Een-op-een worden die ervaringen wel gedeeld, in de kerk veel minder. Ik pleit ervoor om veilige groepen te vormen, waarin je regelmatig en methodisch je ervaringen kunt delen. Ik roep kerken niet op nog meer te doen. Ik zeg: met je ervaringen in het diaconaat heb je goud in handen. Sta daarbij stil, en verbind het met de manier waarop je gelooft en de Bijbel leest.”
In uw proefschrift onderzocht u deze leerervaringen in het diaconaat.
“Leerervaringen zijn afhankelijk van de duur en de intensiteit. Kort: een groep studenten helpt een mevrouw met haar tuin en krijgt ook koffie. Die mevrouw heeft vijf jaar lang niemand in huis gehad. Dat maakt indruk als je 18, 19 bent. Langduriger: bijvoorbeeld als je werkt in een inloophuis voor mensen met psychische problemen.
Mijn motto is: Gods missie verandert mensen. God betrekt ons in zijn missie omdat Hij ook ons wil veranderen. Zolang wij keurig van buiten observeren hoe anderen bezig zijn, verandert er niets in ons leven. Juist door te participeren in die missie ontstaat er ruimte voor God om ook aan ons te werken. Alles komt in beweging als je in het diepe duikt.
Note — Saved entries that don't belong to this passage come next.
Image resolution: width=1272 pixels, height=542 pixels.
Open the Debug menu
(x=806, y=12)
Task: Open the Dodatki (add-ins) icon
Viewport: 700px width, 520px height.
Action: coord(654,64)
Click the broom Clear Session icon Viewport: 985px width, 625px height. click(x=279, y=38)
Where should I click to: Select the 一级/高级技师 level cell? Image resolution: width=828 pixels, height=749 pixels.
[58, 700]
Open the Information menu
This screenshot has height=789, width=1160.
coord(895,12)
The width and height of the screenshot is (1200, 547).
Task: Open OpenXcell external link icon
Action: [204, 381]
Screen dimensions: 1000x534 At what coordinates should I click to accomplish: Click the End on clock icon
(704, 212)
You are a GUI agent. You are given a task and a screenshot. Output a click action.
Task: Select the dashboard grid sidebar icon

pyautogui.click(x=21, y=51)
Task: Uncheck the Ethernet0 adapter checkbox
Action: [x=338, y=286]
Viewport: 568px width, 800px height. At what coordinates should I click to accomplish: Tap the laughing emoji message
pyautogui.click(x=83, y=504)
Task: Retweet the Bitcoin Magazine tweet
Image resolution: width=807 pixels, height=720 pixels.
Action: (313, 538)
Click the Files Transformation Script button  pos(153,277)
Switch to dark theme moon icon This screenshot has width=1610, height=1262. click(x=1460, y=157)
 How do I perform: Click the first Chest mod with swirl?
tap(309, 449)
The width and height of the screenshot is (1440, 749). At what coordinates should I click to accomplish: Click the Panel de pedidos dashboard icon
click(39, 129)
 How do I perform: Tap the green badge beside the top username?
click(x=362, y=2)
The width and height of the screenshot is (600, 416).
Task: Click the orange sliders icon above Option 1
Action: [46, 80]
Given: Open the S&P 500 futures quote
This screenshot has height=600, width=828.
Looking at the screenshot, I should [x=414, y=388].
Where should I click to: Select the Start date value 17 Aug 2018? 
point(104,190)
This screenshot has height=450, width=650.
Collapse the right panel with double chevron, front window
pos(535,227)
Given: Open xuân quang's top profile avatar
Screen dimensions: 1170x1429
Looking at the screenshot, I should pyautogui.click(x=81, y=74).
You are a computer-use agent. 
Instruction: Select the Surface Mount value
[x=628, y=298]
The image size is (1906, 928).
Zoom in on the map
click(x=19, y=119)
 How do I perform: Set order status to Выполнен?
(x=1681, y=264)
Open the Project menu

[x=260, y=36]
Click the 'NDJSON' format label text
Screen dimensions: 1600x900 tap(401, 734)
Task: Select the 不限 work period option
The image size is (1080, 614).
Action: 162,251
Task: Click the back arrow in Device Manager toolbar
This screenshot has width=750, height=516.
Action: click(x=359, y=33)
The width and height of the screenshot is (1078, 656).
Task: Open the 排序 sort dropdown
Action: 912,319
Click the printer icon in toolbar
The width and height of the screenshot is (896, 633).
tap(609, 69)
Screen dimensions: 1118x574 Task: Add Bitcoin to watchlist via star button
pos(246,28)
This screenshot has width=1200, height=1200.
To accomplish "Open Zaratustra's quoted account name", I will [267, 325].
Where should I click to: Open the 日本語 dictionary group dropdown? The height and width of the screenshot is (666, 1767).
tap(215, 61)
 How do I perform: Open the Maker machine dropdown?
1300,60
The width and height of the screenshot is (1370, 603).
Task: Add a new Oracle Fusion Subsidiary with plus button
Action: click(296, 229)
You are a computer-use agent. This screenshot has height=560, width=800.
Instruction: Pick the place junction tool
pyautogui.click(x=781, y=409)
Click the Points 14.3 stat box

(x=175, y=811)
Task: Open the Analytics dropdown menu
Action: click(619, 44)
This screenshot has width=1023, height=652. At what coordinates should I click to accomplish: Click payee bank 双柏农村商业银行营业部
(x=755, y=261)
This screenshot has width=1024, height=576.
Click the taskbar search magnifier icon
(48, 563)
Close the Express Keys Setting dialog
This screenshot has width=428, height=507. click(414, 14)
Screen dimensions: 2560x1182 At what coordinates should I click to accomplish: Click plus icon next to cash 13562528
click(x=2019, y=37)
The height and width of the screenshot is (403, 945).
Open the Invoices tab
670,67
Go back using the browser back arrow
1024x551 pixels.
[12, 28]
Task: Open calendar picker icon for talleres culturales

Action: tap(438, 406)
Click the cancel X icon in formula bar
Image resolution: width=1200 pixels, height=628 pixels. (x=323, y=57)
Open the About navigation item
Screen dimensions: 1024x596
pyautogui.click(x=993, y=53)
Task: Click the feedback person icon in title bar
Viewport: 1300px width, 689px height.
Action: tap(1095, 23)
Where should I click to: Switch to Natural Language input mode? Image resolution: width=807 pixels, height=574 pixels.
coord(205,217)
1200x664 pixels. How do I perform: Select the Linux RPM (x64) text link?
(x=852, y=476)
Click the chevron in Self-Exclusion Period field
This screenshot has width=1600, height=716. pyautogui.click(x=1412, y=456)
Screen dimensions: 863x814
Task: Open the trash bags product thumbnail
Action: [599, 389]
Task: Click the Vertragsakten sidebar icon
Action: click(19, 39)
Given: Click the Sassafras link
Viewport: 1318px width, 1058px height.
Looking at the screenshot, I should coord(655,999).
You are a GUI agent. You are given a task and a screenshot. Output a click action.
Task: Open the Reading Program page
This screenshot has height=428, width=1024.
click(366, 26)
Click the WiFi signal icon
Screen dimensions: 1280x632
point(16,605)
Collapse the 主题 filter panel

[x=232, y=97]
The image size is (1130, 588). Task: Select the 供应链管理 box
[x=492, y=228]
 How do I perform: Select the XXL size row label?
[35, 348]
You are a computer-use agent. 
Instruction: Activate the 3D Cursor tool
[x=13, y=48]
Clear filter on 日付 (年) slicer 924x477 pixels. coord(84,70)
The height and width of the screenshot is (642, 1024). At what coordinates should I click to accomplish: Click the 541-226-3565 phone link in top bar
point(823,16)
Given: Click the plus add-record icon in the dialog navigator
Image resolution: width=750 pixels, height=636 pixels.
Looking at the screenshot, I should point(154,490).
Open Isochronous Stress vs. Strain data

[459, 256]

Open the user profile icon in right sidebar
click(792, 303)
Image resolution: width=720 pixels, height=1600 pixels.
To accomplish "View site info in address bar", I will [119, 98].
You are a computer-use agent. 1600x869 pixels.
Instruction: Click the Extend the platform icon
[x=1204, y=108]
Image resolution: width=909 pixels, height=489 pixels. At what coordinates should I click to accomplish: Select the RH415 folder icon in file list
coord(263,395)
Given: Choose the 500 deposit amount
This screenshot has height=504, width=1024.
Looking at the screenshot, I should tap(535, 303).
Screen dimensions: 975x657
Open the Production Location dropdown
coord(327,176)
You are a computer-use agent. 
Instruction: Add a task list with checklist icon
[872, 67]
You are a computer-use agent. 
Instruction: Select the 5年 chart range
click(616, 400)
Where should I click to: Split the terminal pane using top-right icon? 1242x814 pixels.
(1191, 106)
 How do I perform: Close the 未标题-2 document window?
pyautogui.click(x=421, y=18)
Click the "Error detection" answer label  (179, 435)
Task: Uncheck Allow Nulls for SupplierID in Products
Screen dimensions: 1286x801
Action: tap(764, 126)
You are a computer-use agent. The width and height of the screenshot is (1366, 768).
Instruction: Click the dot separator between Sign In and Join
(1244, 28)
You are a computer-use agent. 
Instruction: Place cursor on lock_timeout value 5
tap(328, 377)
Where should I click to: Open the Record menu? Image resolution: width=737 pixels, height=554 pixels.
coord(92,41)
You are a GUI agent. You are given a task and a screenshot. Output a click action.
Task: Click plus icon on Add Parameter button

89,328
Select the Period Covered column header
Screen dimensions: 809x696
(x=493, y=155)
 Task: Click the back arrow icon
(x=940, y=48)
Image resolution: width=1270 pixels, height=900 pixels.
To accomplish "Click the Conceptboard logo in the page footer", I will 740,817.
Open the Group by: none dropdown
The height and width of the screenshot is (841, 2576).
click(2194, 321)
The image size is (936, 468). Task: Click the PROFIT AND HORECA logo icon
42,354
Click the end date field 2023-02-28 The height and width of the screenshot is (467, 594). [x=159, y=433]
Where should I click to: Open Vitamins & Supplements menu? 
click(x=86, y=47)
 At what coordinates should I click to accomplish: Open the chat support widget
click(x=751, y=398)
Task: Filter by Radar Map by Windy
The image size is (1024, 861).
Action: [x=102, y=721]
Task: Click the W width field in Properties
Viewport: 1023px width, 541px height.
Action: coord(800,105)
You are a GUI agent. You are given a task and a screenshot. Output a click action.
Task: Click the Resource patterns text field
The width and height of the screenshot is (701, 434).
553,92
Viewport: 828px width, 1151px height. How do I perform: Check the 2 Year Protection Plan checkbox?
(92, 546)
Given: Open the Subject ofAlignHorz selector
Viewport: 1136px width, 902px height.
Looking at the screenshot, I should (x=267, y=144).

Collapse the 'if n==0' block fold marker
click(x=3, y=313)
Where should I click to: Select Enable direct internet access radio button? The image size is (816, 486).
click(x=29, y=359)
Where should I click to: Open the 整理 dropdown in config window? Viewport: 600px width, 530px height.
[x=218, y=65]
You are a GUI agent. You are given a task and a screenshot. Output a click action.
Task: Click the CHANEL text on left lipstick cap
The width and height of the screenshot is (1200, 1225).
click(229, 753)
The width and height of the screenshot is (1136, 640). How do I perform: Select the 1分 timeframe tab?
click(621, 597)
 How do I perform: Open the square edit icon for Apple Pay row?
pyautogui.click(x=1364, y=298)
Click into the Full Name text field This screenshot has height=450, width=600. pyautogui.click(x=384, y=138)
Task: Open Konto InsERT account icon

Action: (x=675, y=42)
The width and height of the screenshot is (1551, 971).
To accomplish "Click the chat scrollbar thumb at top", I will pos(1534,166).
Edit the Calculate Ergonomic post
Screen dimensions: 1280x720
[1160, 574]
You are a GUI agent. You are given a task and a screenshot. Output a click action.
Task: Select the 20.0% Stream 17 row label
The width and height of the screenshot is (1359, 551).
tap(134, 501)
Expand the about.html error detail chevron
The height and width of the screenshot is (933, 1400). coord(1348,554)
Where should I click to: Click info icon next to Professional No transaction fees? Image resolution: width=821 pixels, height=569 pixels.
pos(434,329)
Deze ervaringen helpen ons op het spoor van de navolging te komen en te blijven. Dat gaat niet vanzelf. Je kunt eindeloos preken horen, het gaat erom wat je er in je leven mee doet. Discipelschap is een leerproces.”
Wat is de rol van de predikant hierbij?
“Predikanten hebben hun eigen onmisbare rol in Gods missie. In de eerste plaats mogen zij uitleggen wat de diepte en breedte is van Gods heil en het evangelie: het goede nieuws delen, gerechtigheid, zorg voor de schepping. Als het goed is, loopt dat uit op een appel aan gemeenteleden: versta Gods roeping en leef hier uit. Predikanten horen mensen te helpen in het spoor van God te komen. Als de predikant de diaconale praktijk goed kent, kan hij ook helpen die ervaringen te verwerken, erover na te denken vanuit de Schrift.”